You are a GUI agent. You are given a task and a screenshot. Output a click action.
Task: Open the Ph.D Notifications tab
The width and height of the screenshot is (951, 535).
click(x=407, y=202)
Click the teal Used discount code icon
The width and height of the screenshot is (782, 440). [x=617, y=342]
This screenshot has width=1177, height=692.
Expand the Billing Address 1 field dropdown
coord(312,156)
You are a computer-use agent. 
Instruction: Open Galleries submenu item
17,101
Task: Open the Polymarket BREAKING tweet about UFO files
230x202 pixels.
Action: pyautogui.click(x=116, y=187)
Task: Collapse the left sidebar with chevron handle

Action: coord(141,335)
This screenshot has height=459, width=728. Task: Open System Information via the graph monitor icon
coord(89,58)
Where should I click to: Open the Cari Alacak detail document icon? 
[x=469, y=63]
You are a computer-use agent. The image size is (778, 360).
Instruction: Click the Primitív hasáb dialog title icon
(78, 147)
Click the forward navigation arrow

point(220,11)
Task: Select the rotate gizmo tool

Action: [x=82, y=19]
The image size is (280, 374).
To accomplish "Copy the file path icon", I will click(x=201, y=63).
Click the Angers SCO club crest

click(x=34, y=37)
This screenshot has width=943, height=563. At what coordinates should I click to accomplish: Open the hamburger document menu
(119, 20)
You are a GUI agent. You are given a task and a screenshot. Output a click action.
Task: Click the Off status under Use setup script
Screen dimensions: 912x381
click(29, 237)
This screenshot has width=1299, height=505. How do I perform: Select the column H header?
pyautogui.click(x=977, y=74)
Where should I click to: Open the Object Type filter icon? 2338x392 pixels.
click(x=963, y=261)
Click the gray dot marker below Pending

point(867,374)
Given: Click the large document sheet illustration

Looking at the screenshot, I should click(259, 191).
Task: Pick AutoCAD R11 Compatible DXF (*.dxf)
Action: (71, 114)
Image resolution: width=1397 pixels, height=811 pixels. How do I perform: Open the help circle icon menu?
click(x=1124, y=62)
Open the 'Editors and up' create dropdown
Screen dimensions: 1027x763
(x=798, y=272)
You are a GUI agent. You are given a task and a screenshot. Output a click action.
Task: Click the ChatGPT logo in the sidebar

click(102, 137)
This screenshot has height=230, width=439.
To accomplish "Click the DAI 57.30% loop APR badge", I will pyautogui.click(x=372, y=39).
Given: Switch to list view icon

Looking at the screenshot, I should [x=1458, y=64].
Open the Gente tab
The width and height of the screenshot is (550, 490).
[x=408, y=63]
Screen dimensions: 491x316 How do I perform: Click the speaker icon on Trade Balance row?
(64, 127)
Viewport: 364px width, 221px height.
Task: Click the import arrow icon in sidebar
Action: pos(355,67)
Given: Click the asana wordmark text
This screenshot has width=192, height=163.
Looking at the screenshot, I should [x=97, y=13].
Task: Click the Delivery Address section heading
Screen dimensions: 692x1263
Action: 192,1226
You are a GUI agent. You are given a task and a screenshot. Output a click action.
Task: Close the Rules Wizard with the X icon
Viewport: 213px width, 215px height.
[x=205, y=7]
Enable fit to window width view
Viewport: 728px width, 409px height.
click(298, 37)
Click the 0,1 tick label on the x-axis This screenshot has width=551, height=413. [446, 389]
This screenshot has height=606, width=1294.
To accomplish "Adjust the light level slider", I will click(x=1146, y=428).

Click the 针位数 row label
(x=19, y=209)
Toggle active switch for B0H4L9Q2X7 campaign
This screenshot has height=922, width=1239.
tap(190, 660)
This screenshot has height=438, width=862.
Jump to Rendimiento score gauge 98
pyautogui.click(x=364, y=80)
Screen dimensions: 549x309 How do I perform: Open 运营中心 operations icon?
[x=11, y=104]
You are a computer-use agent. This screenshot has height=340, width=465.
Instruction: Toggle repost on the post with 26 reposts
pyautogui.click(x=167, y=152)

===

● Task objective:
Keep every word as given and return the full listing.

● Answer space:
You are a GUI agent. You are given a task and a screenshot. Output a click action.
Task: Open the Ph.D Notifications tab
The width and height of the screenshot is (951, 535).
click(x=407, y=202)
Click the teal Used discount code icon
The width and height of the screenshot is (782, 440). [x=617, y=342]
This screenshot has width=1177, height=692.
Expand the Billing Address 1 field dropdown
coord(312,156)
You are a computer-use agent. 
Instruction: Open Galleries submenu item
17,101
Task: Open the Polymarket BREAKING tweet about UFO files
230x202 pixels.
Action: pyautogui.click(x=116, y=187)
Task: Collapse the left sidebar with chevron handle

Action: coord(141,335)
This screenshot has height=459, width=728. Task: Open System Information via the graph monitor icon
coord(89,58)
Where should I click to: Open the Cari Alacak detail document icon? 
[x=469, y=63]
You are a computer-use agent. The image size is (778, 360).
Instruction: Click the Primitív hasáb dialog title icon
(78, 147)
Click the forward navigation arrow

point(220,11)
Task: Select the rotate gizmo tool

Action: [x=82, y=19]
The image size is (280, 374).
To accomplish "Copy the file path icon", I will click(x=201, y=63).
Click the Angers SCO club crest

click(x=34, y=37)
This screenshot has width=943, height=563. At what coordinates should I click to accomplish: Open the hamburger document menu
(119, 20)
You are a GUI agent. You are given a task and a screenshot. Output a click action.
Task: Click the Off status under Use setup script
Screen dimensions: 912x381
click(29, 237)
This screenshot has width=1299, height=505. How do I perform: Select the column H header?
pyautogui.click(x=977, y=74)
Where should I click to: Open the Object Type filter icon? 2338x392 pixels.
click(x=963, y=261)
Click the gray dot marker below Pending

point(867,374)
Given: Click the large document sheet illustration

Looking at the screenshot, I should click(259, 191).
Task: Pick AutoCAD R11 Compatible DXF (*.dxf)
Action: (71, 114)
Image resolution: width=1397 pixels, height=811 pixels. How do I perform: Open the help circle icon menu?
click(x=1124, y=62)
Open the 'Editors and up' create dropdown
Screen dimensions: 1027x763
(x=798, y=272)
You are a GUI agent. You are given a task and a screenshot. Output a click action.
Task: Click the ChatGPT logo in the sidebar

click(102, 137)
This screenshot has height=230, width=439.
To accomplish "Click the DAI 57.30% loop APR badge", I will pyautogui.click(x=372, y=39).
Given: Switch to list view icon

Looking at the screenshot, I should [x=1458, y=64].
Open the Gente tab
The width and height of the screenshot is (550, 490).
[x=408, y=63]
Screen dimensions: 491x316 How do I perform: Click the speaker icon on Trade Balance row?
(64, 127)
Viewport: 364px width, 221px height.
Task: Click the import arrow icon in sidebar
Action: pos(355,67)
Given: Click the asana wordmark text
This screenshot has width=192, height=163.
Looking at the screenshot, I should [x=97, y=13].
Task: Click the Delivery Address section heading
Screen dimensions: 692x1263
Action: 192,1226
You are a GUI agent. You are given a task and a screenshot. Output a click action.
Task: Close the Rules Wizard with the X icon
Viewport: 213px width, 215px height.
[x=205, y=7]
Enable fit to window width view
Viewport: 728px width, 409px height.
click(298, 37)
Click the 0,1 tick label on the x-axis This screenshot has width=551, height=413. [446, 389]
This screenshot has height=606, width=1294.
To accomplish "Adjust the light level slider", I will click(x=1146, y=428).

Click the 针位数 row label
(x=19, y=209)
Toggle active switch for B0H4L9Q2X7 campaign
This screenshot has height=922, width=1239.
tap(190, 660)
This screenshot has height=438, width=862.
Jump to Rendimiento score gauge 98
pyautogui.click(x=364, y=80)
Screen dimensions: 549x309 How do I perform: Open 运营中心 operations icon?
[x=11, y=104]
You are a computer-use agent. This screenshot has height=340, width=465.
Instruction: Toggle repost on the post with 26 reposts
pyautogui.click(x=167, y=152)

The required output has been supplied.